# [solved] stop blinking of the wlan led

## toralf

I'm really annoying by that led - how can I stop it at my ThinkPad ?Last edited by toralf on Fri Mar 05, 2010 6:19 pm; edited 3 times in total

----------

## ppurka

Turn off

```
CONFIG_MAC80211_LEDS=y

CONFIG_IWLWIFI_LEDS=y
```

----------

## toralf

Any chance to turn off only the blinking but let the led be on or off depending at the state of /net.wlan0 ?

----------

## ppurka

 *toralf wrote:*   

> Any chance to turn off only the blinking but let the led be on or off depending at the state of /net.wlan0 ?

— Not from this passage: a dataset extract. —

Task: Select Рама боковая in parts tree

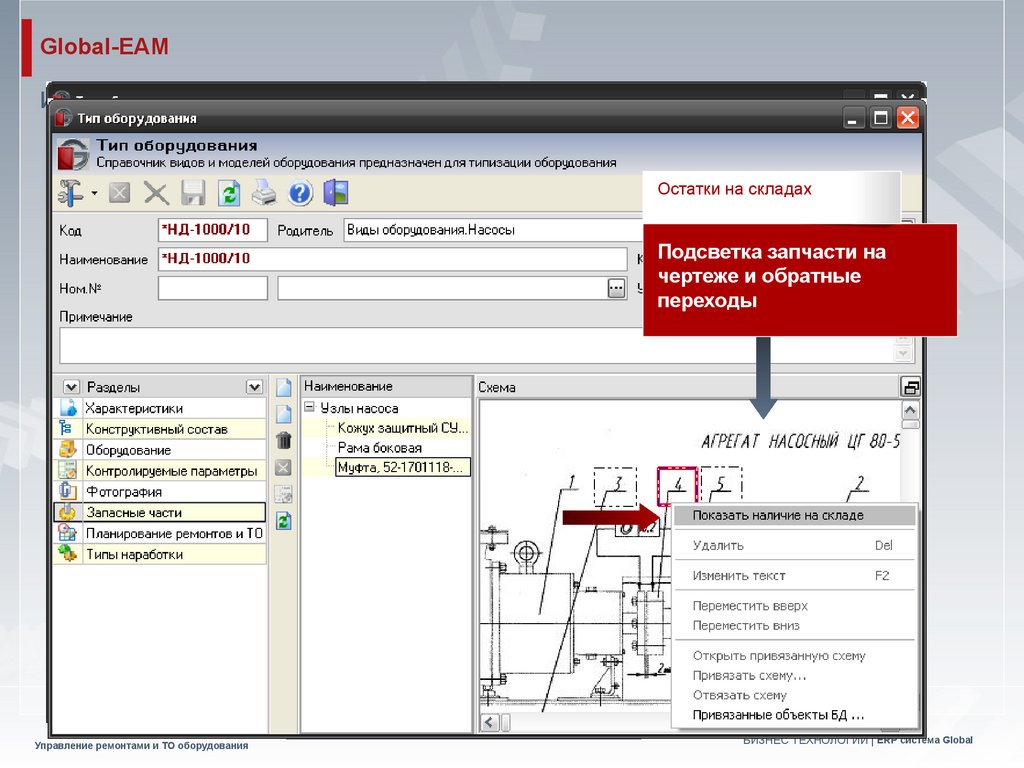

 Not sure about that. You will probably have to sift through the kernel documentation (/usr/src/linux/Documentation) to find this out.

----------

## toralf

Thx.

I deselected CONFIG_IWLWIFI_LEDS to get rid of this led at all.

----------

## toralf

Argh, with kernel v2.6.33-5070-g64ba992 it is back again and it seems that w/ this version it cannot be deselected, isn't it ?

----------

## Hypnos

Try the patch here:

http://bugzilla.intellinuxwireless.org/show_bug.cgi?id=1771

I'm surprised it's not mainlined already.

----------

## toralf

 *Hypnos wrote:*   

> Try the patch here:
> 
> http://bugzilla.intellinuxwireless.org/show_bug.cgi?id=1771
> 
> I'm surprised it's not mainlined already.

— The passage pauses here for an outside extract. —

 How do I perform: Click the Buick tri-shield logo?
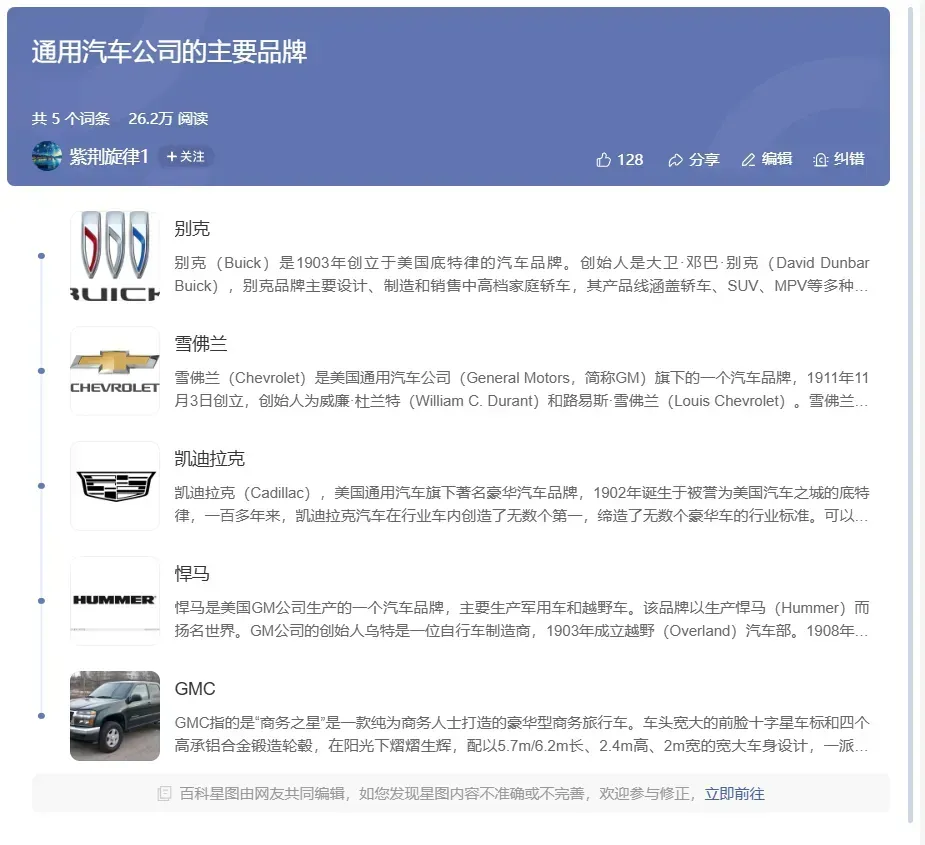pyautogui.click(x=114, y=255)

 well, I'm trying this now :

```
n22 ~ # modinfo iwlcore | grep led

parm:           led_mode:led mode: 0=blinking, 1=On(RF On)/Off(RF Off), (default 0)

```

----------

## Hypnos

Yeah, that's what the patch does -- looks like it's already in your sources.

----------

## albright

thanks for pointing this out - not blinking is nicer!

----------